Whether this is the end or another beginning, that doesn’t matter right now. This is an arrival.

This is what Guerrero and Bichette have been working towards since they first played together in Lansing, Mich., with the Single-A Lugnuts. They’ve always been connected, and now here they are together in the World Series with manager John Schneider, who’s been along for the ride since Double-A.

Schneider has been fighting for these two since they were teenagers. After the 2017 season, the Blue Jays were strongly considering sending both Bichette and Guerrero back to High-A Dunedin to open the season. Schneider, who was managing the Double-A New Hampshire team in that ‘18 season, walked into Toronto’s complex one day that spring and found Gil Kim, then the director of player development.

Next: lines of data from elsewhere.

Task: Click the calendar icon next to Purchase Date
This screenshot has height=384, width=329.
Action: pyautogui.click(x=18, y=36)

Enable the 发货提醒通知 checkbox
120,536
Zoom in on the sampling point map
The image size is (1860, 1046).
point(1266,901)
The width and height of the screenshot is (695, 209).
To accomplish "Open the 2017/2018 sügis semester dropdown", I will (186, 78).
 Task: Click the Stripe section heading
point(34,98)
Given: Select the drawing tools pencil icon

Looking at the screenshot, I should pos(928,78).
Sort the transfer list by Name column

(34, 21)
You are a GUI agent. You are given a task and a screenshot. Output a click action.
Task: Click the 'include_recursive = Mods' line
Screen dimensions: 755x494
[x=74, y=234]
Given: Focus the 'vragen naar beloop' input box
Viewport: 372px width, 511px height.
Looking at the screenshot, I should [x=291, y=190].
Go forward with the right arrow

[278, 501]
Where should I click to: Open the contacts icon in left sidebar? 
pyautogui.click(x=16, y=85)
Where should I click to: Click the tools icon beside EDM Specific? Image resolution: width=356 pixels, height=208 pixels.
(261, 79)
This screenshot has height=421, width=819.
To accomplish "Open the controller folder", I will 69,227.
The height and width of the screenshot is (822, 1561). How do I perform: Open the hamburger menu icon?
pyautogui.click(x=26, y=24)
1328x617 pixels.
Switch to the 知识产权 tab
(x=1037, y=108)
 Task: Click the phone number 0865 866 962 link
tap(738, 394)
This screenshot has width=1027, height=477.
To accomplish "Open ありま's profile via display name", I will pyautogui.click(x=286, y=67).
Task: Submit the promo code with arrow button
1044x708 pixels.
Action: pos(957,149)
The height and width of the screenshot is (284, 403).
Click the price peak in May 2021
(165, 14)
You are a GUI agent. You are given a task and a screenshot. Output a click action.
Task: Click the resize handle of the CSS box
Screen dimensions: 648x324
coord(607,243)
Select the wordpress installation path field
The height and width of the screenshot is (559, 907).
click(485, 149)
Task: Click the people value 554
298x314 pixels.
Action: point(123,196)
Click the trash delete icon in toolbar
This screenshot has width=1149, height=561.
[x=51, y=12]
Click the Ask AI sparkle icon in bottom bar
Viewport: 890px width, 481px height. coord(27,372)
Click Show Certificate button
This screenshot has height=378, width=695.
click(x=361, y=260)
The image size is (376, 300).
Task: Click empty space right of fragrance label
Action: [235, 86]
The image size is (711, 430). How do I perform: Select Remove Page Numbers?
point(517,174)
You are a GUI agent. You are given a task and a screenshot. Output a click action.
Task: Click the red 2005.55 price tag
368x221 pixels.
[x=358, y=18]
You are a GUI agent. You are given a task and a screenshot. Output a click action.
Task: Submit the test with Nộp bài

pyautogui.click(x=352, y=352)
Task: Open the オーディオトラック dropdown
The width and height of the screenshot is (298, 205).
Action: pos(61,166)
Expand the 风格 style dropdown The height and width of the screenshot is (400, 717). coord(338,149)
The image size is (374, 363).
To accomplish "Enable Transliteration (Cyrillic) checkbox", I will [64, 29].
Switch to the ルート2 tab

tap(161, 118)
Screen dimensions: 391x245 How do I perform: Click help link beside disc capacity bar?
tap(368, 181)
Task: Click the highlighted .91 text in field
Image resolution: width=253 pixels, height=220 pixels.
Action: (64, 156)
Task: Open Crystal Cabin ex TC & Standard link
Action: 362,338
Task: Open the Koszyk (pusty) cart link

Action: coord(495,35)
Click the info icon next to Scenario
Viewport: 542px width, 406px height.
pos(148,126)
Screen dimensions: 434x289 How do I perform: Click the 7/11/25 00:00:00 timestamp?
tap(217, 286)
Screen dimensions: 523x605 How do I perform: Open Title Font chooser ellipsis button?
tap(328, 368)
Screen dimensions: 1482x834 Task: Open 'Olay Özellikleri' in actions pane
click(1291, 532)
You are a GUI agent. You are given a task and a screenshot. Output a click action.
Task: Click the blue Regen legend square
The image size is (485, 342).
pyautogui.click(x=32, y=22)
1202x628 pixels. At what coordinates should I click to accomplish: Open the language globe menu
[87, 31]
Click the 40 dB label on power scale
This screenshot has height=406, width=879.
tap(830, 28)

I walked to his office,” Schneider remembered, “and I said, ‘Send them with me. I will not [expletive] this up.’”

He didn’t. Here they all are together. To have started with just one of them would have been enough, but both of them together? That was special.

“I always tried to take a step back once a week with [Vladdy]. He was not a normal No. 1 prospect,” Schneider said in a 2024 interview for ‘The Franchise: Toronto Blue Jays.’ “Watching him take BP, listening to him talk about hitting, you could just tell. It was so weird because I had him and Bo together … and they were just better than everyone else. They were just better. What Vladdy could do with the bat, I realized that’s something you only see once every 20 years. It was just different than anything I’d ever seen.”

Guerrero, always the transcendent talent and life of the party. Bichette, always the serious one, stubbornly working and working.

“He wanted to kick your ass in ping pong,” Schneider said. “I think he gets overshadowed because he was quieter and not as outgoing as Vlad, but that was another situation where I had to step back and go, ‘OK, I’ve got two of these guys on my team? This is [freaking] crazy.’ If it was just one of them, it would be crazy, but two?”

The time will come to talk about the future and it will come soon. That could come next week, once a parade is over and once the haze of a World Series celebration finally clears. That’s up to the Blue Jays.

Bichette’s answer has been the same all along, though. Besides, so little has changed. It’s always been about Vladdy and Bo in Toronto. They want it to stay that way.

“I’ve been here my entire career and worked really hard to build a winning culture — not alone, of course, with some people that are really close to me,” Bichette said earlier in the postseason. “So, I’ve said it before, my goal is to stay here for my entire career, but right now, I don’t have time to think about that. I’ve got to go out there and do everything I can to help the team win.”

They’ve done everything together. They’ve grown from prospects into big leaguers, from boys into men. All that’s left together is to become World Series champions.